BEGIN
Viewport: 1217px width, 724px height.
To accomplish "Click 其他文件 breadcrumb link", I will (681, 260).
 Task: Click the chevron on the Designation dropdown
END
BEGIN
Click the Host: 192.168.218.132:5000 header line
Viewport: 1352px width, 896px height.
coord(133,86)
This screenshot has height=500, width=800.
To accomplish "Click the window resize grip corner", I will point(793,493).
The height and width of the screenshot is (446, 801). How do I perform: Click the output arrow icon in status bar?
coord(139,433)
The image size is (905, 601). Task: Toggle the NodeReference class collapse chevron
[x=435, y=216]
END
If a line of the entries holds the word "will", copy it out.

To accomplish "Click 其他文件 breadcrumb link", I will (681, 260).
To accomplish "Click the window resize grip corner", I will point(793,493).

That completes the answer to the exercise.